Horas antes, as primeiras hordas entravam no recinto onde nos últimos três anos apenas se escutou o canto dos pássaros. Mas nada parece ter mudado substancialmente: os mesmos rostos bonitos adornados com grinaldas, t-shirts estampadas com datas de digressões de bandas, alemães enormes com duas cervejas em cada mão - apenas a ocasional máscara fazia lembrar tudo aquilo que perdemos neste intervalo.
Os concertos arrancaram dengosamente, com o público a regressar à sua atividade favorita nos finais de tarde do Primavera: estatelar-se na relva. Pedro Mafama no estrado principal a percorrer o seu inventário de sons lusófonos; os britânicos Penelope Isles a debitarem a sua pop sonhadora atravessada por violinos e guitarras fuzzy. "Estamos um passo mais perto dos Arcade Fire", considerou a vocalista ao apresentar um novo membro da banda. Muita broa e caldo Knorr para serem sequer vistos pelo retrovisor, mas o espetáculo foi competente e ativou o público para o resto da jornada.
A primeira enchente viria com os DIIV, banda de Brooklyn que celebrava os 10 anos do seu álbum de estreia, "Oshin". Praticam um shoegaze musculado, que dança entre a introspeção e a catarse. A secção rítmica é potente e a fragilidade surge nas guitarras, que parecem espalhar pétalas sobre uma combustão. Há reminiscências grunge nos temas mais assolapados e descidas às profundezas nos momentos melódicos. Ficaram espantados com a quantidade de público presente e o entusiasmo que geraram.
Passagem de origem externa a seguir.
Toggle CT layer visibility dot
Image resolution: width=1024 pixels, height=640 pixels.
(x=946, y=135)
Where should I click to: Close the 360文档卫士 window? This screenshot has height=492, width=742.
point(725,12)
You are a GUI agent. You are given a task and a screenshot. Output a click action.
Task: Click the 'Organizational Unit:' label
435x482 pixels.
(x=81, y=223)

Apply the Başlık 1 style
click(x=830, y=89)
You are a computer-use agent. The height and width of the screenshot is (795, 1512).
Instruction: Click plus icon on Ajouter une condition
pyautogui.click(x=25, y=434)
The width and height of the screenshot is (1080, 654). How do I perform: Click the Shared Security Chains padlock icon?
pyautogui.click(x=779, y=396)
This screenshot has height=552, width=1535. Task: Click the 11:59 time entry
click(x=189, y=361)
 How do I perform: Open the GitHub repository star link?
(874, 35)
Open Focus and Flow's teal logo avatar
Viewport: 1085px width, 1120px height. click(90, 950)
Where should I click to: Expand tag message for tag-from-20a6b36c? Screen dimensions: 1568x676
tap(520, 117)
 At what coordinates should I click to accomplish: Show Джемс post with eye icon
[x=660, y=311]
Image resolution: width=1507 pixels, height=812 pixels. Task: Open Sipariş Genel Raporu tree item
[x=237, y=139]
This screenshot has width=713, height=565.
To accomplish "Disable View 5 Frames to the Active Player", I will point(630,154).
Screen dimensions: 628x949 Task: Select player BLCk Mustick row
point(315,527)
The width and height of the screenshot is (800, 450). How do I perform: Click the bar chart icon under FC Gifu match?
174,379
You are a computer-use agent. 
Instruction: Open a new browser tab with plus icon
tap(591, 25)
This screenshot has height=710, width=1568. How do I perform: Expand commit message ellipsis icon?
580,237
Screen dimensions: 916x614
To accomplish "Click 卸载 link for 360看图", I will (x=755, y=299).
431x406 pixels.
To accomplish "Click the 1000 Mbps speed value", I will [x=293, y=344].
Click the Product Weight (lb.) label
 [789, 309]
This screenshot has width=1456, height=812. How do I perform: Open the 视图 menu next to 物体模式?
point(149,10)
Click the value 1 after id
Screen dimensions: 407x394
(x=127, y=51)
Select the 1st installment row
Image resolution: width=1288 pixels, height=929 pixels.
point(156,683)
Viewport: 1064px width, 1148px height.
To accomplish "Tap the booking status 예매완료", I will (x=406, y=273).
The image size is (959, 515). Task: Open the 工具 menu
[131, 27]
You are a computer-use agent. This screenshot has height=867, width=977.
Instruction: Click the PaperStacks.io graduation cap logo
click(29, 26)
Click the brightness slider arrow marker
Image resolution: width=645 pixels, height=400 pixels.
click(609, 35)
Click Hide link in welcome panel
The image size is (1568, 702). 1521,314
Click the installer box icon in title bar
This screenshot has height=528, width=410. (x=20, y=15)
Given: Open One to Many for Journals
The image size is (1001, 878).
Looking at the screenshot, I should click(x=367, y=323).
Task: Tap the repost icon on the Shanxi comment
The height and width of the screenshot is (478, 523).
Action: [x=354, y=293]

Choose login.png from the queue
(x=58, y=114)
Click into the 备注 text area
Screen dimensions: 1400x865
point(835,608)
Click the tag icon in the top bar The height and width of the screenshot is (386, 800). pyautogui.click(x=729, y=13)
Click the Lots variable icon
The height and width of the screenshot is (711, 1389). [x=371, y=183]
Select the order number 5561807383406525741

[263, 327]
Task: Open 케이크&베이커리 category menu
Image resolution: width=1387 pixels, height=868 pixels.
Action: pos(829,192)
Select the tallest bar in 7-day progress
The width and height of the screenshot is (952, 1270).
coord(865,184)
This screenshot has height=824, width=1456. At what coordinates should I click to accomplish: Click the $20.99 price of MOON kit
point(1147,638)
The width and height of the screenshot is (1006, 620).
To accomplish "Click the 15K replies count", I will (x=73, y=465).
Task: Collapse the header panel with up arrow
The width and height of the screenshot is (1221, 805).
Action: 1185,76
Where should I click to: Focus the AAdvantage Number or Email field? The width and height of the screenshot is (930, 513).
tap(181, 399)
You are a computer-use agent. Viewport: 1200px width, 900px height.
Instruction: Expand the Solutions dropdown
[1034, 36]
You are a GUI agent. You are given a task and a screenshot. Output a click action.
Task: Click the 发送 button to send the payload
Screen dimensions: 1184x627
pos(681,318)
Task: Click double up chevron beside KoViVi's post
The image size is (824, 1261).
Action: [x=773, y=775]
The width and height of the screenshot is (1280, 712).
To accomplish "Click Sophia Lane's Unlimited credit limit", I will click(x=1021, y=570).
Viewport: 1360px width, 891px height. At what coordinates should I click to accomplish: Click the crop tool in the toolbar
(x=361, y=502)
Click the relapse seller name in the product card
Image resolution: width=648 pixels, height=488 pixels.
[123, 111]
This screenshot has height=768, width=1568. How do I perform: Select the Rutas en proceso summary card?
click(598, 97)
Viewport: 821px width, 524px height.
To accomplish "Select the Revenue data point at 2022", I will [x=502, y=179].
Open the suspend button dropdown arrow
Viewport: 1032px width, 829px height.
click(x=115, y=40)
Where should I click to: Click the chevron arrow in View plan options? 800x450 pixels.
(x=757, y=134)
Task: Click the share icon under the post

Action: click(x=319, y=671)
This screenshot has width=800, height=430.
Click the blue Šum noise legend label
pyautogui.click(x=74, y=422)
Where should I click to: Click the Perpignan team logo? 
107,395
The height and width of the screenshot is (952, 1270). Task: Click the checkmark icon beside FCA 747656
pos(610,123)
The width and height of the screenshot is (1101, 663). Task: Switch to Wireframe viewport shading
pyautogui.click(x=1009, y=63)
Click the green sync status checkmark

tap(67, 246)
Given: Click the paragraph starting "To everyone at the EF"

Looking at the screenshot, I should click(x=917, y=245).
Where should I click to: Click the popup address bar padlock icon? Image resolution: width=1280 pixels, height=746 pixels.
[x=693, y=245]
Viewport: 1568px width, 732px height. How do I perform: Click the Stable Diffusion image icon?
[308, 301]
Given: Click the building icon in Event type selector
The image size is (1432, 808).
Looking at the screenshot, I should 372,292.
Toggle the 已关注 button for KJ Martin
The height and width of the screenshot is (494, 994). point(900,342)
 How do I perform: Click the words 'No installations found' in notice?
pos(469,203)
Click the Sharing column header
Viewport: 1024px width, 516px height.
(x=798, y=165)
Pouco antes de Nick Cave, atuou a australiana Stella Donnely, que se apresentou como Bob Dylan nos anos 1960: caracóis amontoados, guitarra na mão e harmónica presa ao pescoço. A voz límpida deu a conhecer o álbum "Beware of the dogs" e lançou as novidades do próximo trabalho a ser editado em agosto, "Flood". Uma pastoral amena antes da tensão dramática dos autores de "Tender prey."
Apontamentos
Alterações no recinto
Devido às obras de ampliação do Parque da Cidade, houve algumas alterações no recinto do Primavera Sound, nomeadamente nas entradas, na zona da alimentação e no antigo palco Seat (agora Cupra). Nada que baralhasse o público, que marchou de imediato para os concertos.
Feira
Na zona de entrada do festival está montada uma curiosa feira onde se pode adquirir todo o tipo de memorabilia relacionada com as bandas que atuam nesta edição, desde t-shirts, bonecos, isqueiros e canecas. Há também variado artesanato de autor.